One Package, Infinite Possibility John 14:15-21

 

In this gospel passage, we read of Jesus gently chiding his disciples who want to see God. He tells them that when they know him, when they understand what he is about, then they will see the Divine. This clearly is not very satisfying for the disciples at all. In the Gospel of Thomas also, Jesus has these interchanges with them.

Jesus saw infants being suckled. He said to his disciples: “These little ones being suckled are like those who enter the kingdom.”
They said to him: “Then will we enter the kingdom as little ones?”
Jesus said to them: “When you make the two into one, and when you make the inside like the outside and the outside like the inside and the above like the below; that is, to make the male and the female into a single one, so that the male will not be male and the female will not be female — then you will enter the kingdom.”

It would seem that the non-canonical gospels are even more obtuse, but wait. What is going on here? Jesus seems to be teaching that it is when we separate things with our mind and our literalistic sense, that we are confused. It is when we are able to perceive interconnectedness, we learn that all things are one; and in that experience, all things make sense and are coherent. That experience of oneness is the experience of the Divine. Perhaps it is even how the Divine experiences reality, so when we open ourselves to this, we taste eternal life.

Jesus says elsewhere that there is no marrying in heaven. Is that because heaven is existence that is aware but not separated by perceptual boundaries? Animals often show this integrated awareness. I’m sure you have been alarmed by an animal companion staring intently at something invisible to you.
Most of you have experienced the stunning beauty of nature that makes you forget yourself totally as you stand in awe.
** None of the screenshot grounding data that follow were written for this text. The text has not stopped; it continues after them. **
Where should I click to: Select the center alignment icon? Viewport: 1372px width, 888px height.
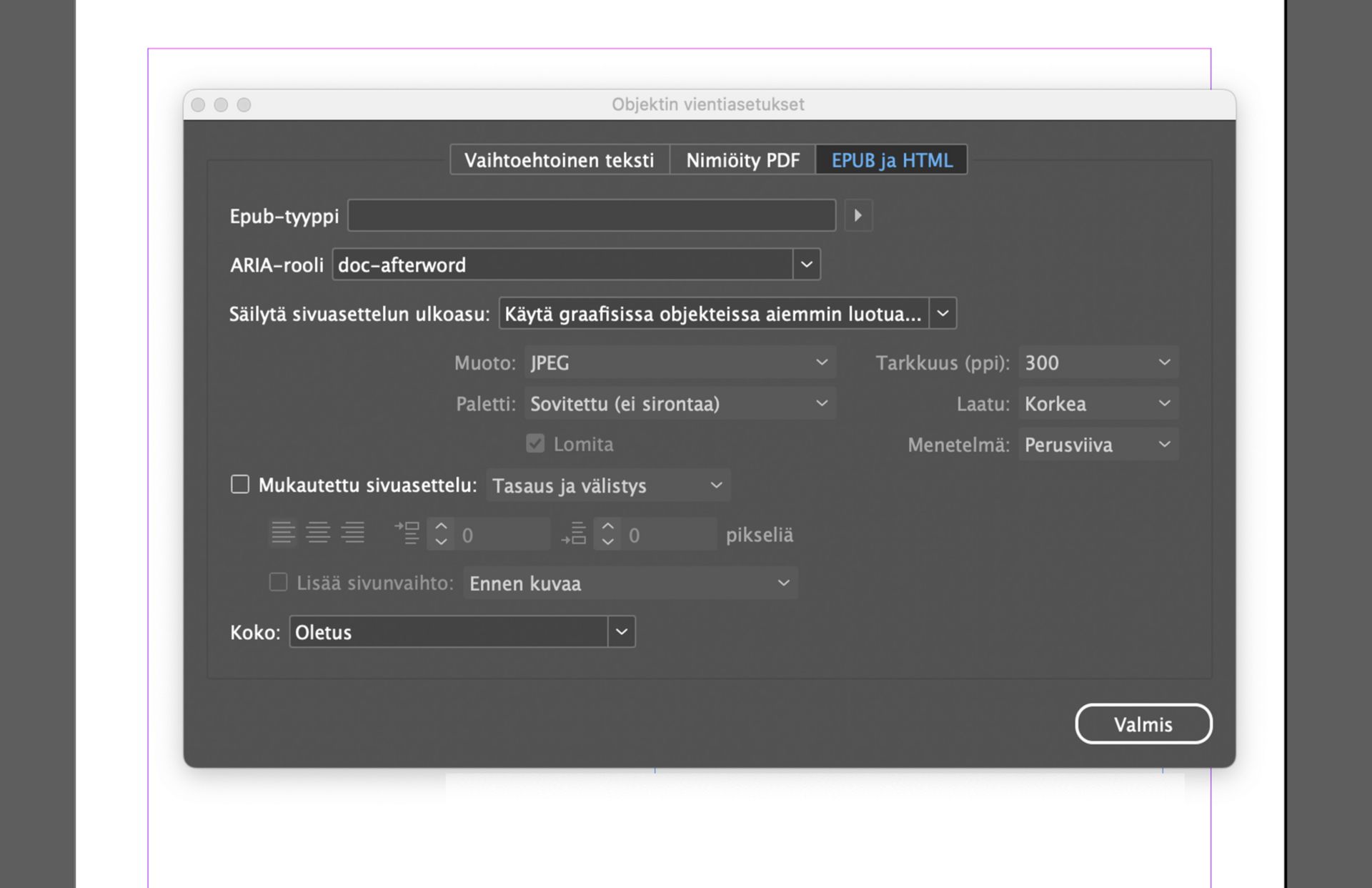(x=319, y=533)
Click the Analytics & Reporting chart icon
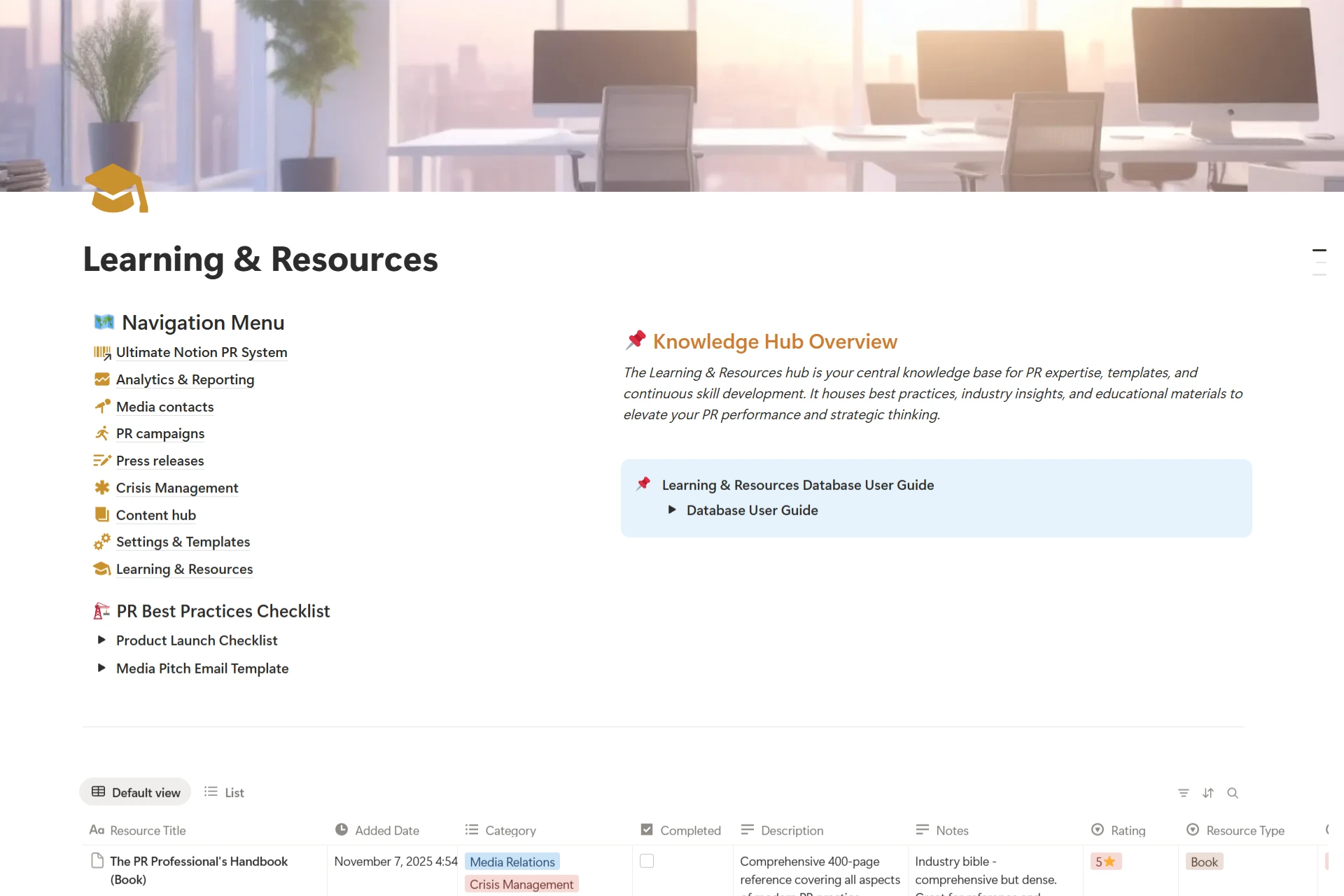The width and height of the screenshot is (1344, 896). click(102, 379)
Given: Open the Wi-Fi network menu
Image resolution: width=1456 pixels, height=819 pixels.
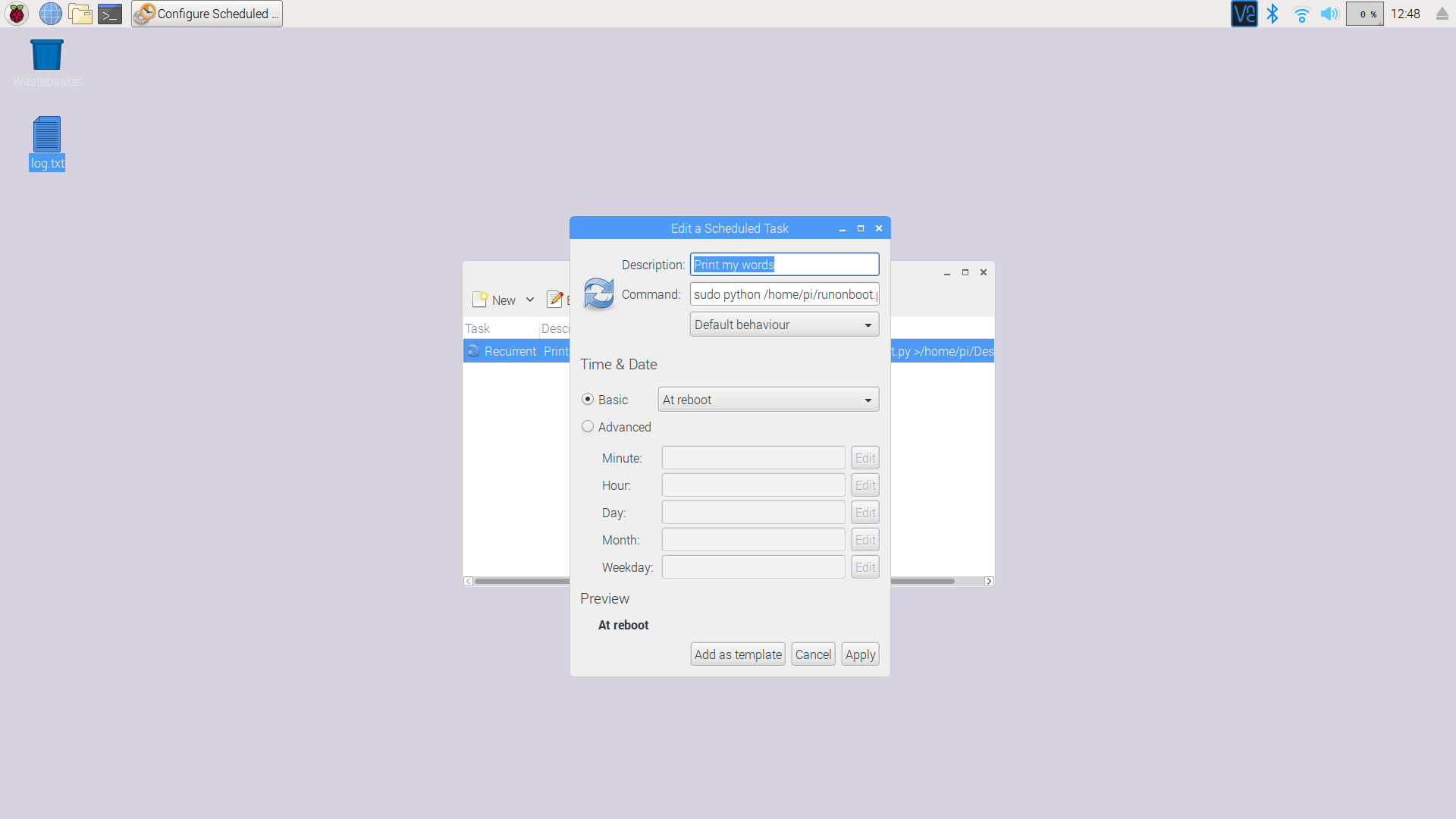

I also often experience it as someone dies and their spirit pulls everyone together in one last moment of shared grief. In that moment, the sense of connection binds that pain in and of the moment. These moments of love, beauty or suffering are gifts that break through our normal isolation and aloneness.
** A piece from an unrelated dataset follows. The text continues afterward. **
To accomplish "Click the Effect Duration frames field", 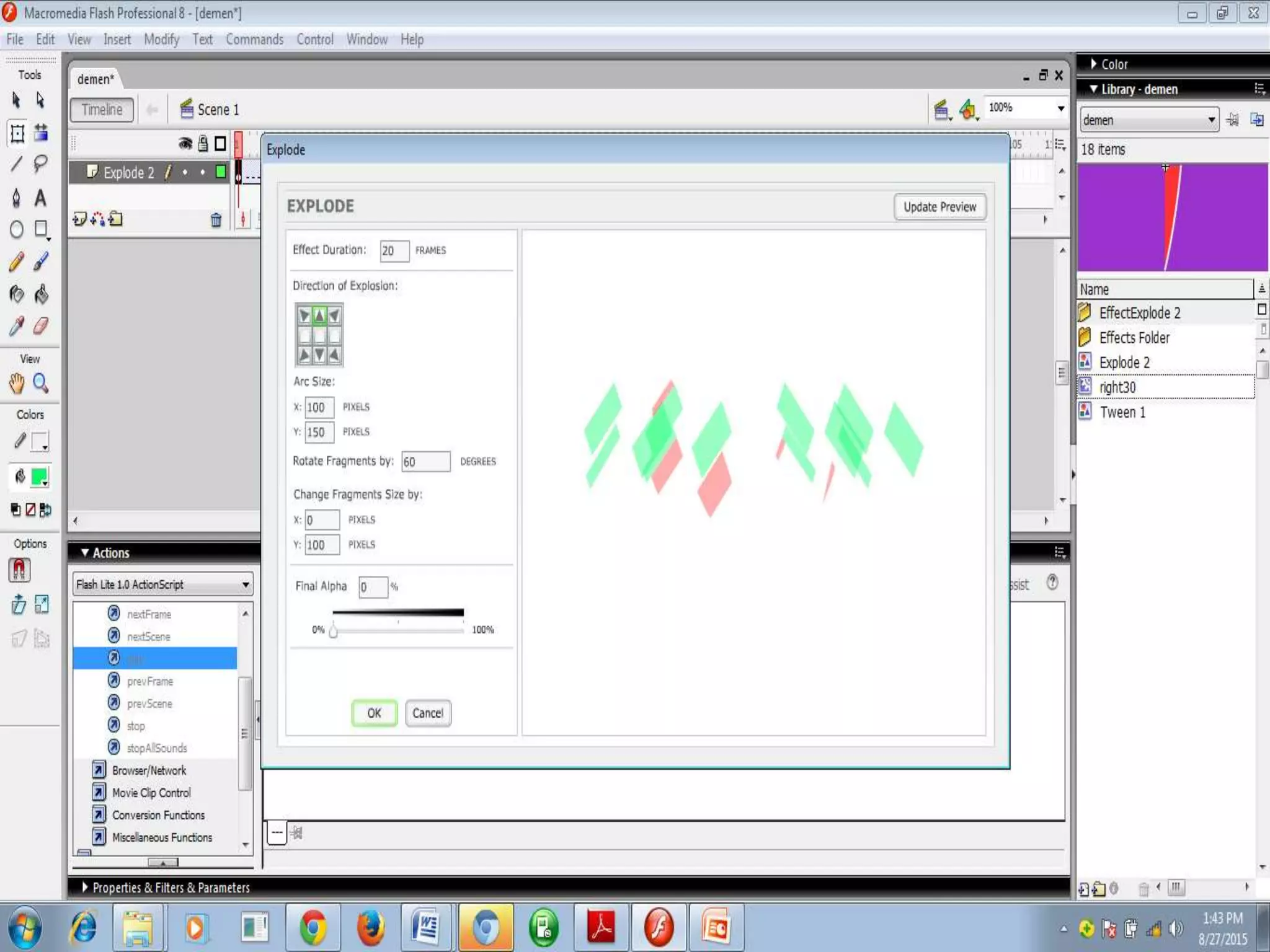I will [394, 251].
It is easy in our busy, working time to forget these sacred moments, but Jesus cautions that we find God as we lose ourselves in love, in his great compassion, in acts of solidarity, in appreciation of life.

Linda Hogan writes in “The Great Without” : The world inside the mind is lovely sometimes, and large.Its existence is why a person can recall the mist of morning clouds on a hill . . . . or the black skies of night that the Luiseno call their spirit, acknowledging that the soul of the world is great within the human soul. . . (But) the inward may have been all along the wrong direction to seek. A person seems so little and small, and without is the river, the mountain, the forest of fern and tree, the desert with its lizards, the glacial meltings and freezings and movements of life. The cure for soul loss is in the mist of morning, the grass that grew a little through the night, the first warmth of sunlight, the waking human in a world infused with intelligence and spirit.
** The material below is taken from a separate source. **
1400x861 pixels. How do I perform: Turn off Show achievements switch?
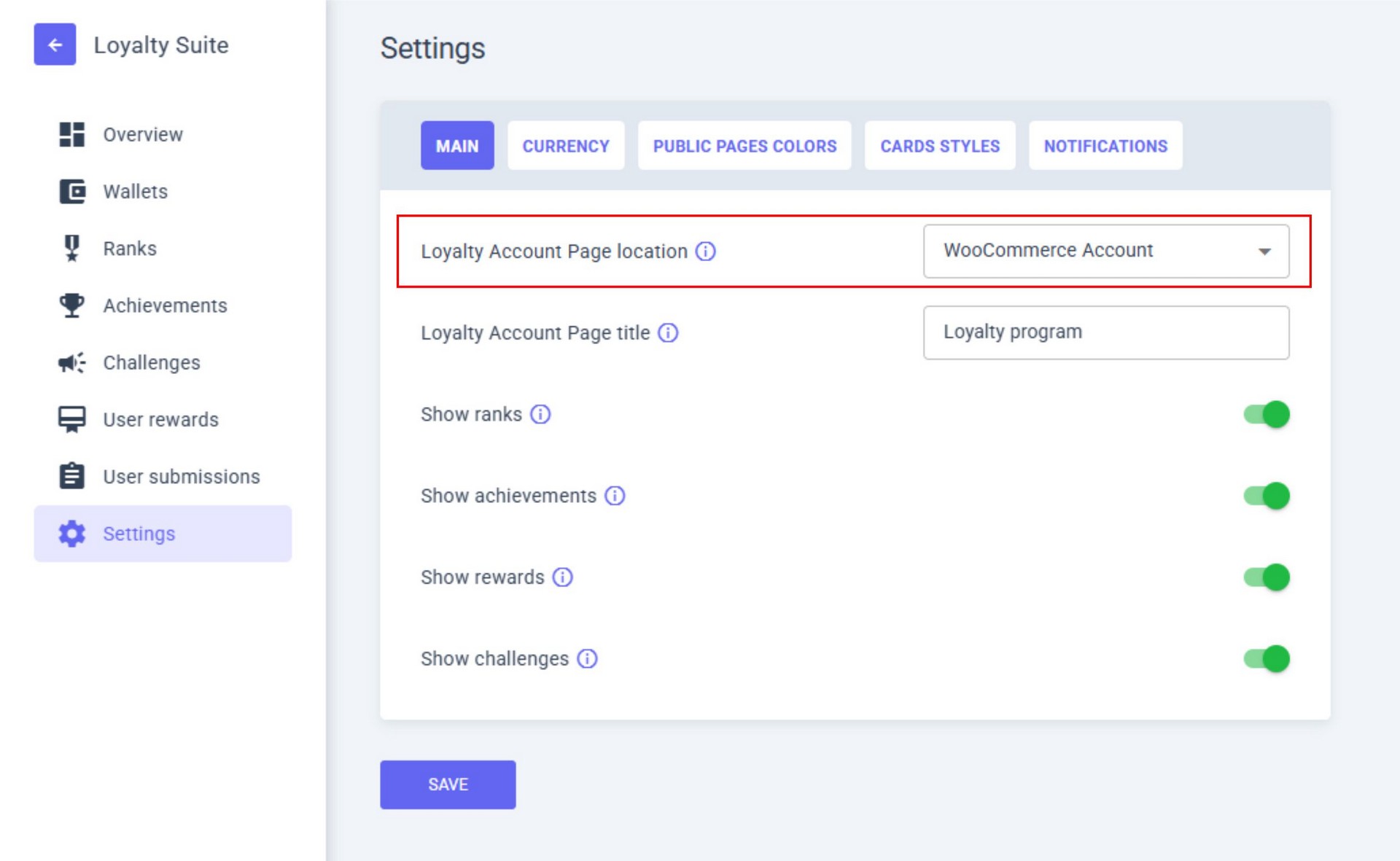(1267, 496)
God’s Spirit is calling us to relinquish our small dreams, our ragged and unhelpful boundaries and open ourselves to freedom that is another way to experience the compassion of being all in the One as the One abides within us all. Jesus shows us how being connected in body to the earth and in spirit to the divine, integrates a human, brings worlds to gather, makes us human. Being the nexus of immanence and transcendence is both the human task and our destiny.